Wir sollten die Welt lyrischer machen. Die Literatur und besonders die Lyrik erfassen wir niemals nur mit dem Verstand. Es sind Worte, die Inhalte und Geschichten auf den ersten Blick vermitteln. Doch durch die Kunst der Sprache und die verwendeten Metaphern erklingen in uns Emotionen. Durch die Gefühlswelt können wir uns somit viel besser mit unserem Umfeld verbinden. Alleiniges Wissen oder Fakten, die uns emotionslos erreichen, bleiben nicht gut haften. Durch die Kunst der Literatur können wir viel mehr verstehen und mitfühlen.
In der Gattung der Literatur ist die Lyrik etwas Besonderes. Gedichte sind Raumwunder.
Solchen Raum hat Thomas Mortesá Hashemi mit seinem Debüt geschaffen. Beruflich ist er Philosophielehrer und Fachbereichsleiter an einer Schule in Berlin. Er schreibt Lyrik und versteht sich als Lyrikvermittler und Kritiker. Seine Werke beschäftigen sich mit Identität, Zugehörigkeit und fernöstlicher Philosophie.
Der Titel erzeugt durch das Wort und das Satzspiel auf dem Umschlag eine Ahnung des Kommenden. Kontaktbruch beinhaltet zwei Gegensätze, die vereint eine Trennung signalisieren. Der Kontakt und die Verbundenheit stehen mit dem Bruch, der Unverbundenheit, in den Betrachtungen der Texte. Dabei trifft das Gesellschaftliche, das Politische auf das Private. In der Kindheit und Jugend ist die Suche nach einem Zuhause durch die Eltern und die Familie geprägt. Mit dem Erwachsenwerden kommen diverse Einflüsse hinzu, die unser soziales Heim formen.

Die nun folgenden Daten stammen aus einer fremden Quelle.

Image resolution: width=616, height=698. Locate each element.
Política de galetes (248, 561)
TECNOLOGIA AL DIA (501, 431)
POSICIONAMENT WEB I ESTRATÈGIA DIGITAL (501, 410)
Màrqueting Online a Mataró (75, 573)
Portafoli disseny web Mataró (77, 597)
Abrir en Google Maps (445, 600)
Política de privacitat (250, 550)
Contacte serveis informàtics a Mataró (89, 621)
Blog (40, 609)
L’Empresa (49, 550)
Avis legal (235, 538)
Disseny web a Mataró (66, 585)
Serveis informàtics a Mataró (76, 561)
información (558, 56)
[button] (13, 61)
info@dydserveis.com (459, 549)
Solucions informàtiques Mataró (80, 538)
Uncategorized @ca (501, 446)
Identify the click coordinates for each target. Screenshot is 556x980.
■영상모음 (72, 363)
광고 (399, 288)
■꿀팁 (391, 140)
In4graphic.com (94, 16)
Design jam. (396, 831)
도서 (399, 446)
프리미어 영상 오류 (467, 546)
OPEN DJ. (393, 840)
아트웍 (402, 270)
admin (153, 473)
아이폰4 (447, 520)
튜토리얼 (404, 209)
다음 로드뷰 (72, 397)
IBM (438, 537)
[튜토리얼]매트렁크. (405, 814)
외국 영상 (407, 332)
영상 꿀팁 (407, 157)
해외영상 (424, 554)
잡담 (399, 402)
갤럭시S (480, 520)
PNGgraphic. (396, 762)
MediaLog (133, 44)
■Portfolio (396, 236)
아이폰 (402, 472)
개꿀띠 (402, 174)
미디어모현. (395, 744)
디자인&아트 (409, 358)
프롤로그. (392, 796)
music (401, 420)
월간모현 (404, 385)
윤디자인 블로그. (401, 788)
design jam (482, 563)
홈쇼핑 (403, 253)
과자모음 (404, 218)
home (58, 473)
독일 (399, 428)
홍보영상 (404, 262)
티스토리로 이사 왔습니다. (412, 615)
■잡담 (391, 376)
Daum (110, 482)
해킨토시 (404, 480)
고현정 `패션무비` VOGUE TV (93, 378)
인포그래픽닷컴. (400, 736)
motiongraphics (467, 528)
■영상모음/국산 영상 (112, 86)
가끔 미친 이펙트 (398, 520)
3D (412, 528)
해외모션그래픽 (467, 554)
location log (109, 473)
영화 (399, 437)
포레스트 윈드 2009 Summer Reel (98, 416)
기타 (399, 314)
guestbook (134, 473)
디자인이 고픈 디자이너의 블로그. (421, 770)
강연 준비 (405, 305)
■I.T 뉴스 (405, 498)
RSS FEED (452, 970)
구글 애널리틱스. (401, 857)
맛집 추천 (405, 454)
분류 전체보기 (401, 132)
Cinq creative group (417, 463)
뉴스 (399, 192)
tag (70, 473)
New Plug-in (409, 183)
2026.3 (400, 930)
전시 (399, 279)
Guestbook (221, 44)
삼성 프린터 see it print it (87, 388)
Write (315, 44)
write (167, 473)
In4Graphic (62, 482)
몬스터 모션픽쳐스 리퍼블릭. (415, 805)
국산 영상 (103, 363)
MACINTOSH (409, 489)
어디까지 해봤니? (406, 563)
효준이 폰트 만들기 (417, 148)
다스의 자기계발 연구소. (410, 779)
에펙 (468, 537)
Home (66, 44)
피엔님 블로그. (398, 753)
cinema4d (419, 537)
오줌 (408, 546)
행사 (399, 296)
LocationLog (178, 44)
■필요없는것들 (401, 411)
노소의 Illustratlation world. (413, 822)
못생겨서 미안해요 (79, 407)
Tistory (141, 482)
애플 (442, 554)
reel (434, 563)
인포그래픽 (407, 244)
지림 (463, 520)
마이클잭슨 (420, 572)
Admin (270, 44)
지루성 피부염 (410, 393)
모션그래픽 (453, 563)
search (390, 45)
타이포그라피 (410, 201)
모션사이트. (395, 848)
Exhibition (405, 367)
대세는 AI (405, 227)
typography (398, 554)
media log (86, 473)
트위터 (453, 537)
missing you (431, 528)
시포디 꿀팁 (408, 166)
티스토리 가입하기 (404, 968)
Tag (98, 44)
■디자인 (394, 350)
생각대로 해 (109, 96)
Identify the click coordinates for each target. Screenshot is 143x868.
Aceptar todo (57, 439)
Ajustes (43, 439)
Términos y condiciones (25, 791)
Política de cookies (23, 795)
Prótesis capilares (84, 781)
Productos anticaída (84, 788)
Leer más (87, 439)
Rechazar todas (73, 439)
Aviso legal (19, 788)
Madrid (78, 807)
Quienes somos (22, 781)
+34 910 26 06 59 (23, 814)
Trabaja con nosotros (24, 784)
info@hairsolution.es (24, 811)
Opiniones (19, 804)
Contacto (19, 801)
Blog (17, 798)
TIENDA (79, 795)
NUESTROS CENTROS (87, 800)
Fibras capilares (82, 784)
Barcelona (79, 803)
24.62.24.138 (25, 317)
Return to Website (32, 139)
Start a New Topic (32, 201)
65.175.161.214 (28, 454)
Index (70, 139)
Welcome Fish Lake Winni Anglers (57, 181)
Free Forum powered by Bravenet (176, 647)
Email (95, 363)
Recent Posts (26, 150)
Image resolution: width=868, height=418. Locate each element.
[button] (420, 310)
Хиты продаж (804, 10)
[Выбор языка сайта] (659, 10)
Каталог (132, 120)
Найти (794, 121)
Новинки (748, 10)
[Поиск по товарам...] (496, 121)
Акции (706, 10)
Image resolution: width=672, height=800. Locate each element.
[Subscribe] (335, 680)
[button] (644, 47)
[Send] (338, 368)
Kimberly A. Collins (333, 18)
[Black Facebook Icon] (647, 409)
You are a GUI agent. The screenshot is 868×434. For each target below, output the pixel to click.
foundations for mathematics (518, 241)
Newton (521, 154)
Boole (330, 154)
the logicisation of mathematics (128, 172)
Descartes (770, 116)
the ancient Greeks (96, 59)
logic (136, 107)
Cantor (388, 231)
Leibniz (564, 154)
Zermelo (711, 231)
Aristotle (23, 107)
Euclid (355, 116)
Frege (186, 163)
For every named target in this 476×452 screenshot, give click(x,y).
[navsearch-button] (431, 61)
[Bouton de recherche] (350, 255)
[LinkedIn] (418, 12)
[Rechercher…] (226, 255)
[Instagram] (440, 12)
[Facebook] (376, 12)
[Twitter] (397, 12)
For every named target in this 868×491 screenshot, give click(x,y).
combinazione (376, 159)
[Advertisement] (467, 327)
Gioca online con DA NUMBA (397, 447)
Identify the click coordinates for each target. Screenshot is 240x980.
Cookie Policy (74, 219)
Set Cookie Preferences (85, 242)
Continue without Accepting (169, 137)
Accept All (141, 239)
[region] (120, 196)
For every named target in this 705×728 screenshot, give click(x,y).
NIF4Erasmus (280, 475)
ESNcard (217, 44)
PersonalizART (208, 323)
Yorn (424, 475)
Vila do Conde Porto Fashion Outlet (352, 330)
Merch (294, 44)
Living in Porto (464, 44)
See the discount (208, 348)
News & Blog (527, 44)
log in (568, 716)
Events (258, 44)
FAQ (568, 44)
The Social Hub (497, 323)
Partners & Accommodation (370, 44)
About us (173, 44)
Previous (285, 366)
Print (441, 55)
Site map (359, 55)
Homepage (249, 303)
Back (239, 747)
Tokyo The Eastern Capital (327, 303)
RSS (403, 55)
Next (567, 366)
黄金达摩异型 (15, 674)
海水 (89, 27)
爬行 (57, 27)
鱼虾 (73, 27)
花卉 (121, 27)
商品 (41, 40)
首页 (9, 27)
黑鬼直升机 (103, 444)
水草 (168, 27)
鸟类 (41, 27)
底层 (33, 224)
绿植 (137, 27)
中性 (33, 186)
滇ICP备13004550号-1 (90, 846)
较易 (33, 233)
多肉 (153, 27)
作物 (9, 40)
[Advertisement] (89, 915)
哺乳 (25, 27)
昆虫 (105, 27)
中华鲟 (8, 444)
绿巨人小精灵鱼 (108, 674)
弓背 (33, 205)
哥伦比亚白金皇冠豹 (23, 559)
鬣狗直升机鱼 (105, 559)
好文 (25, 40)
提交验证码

Thomas Mortesá Hashemi schreibt über die iranische Familie. Der genannte Perser steht für das Persischsein und für den Vater. Die Weite der Welt, das Fremde und das Bürgerliche wimmern durch die Zeilen. Die Erzählstimme spürt dem eigenen Gefühl nach und wandelt über den Kontaktbruch, über die Betrachtung zwischen Vater, Mutter und Sohn zu einer Räumung. Dabei entstehen Stimmungen und Sprachfragmente über Bünde und fehlschlagende Verbundenheit. Die Poesie bedient sich dabei mehrfacher Stile und Ursprünge. Diese und die Inhalte erschließen sich nicht sofort, doch beginnen diese nach dem Lesen zu keimen. Wie musikalische Strophen erschließen sie sich durch Nachklang.
Diese Lyrik sucht sich einen Resonanzraum, der in uns weilt. Gedichte und Sprache erzeugen eine Schwingung, die nicht in uns erzeugt wird, aber dann zu unserer wird. Wir nehmen etwas anderes an. Auch das Bauchgefühl kommt in „Kontaktbruch“ in diversen Variationen vor und dies suggeriert eine wohlige Annahme, die auch zu täuschen vermag. Am Ende bleibt der Blick zurück, der Bauch betäubt und wir wittern Gitter, die Kontakte brechen.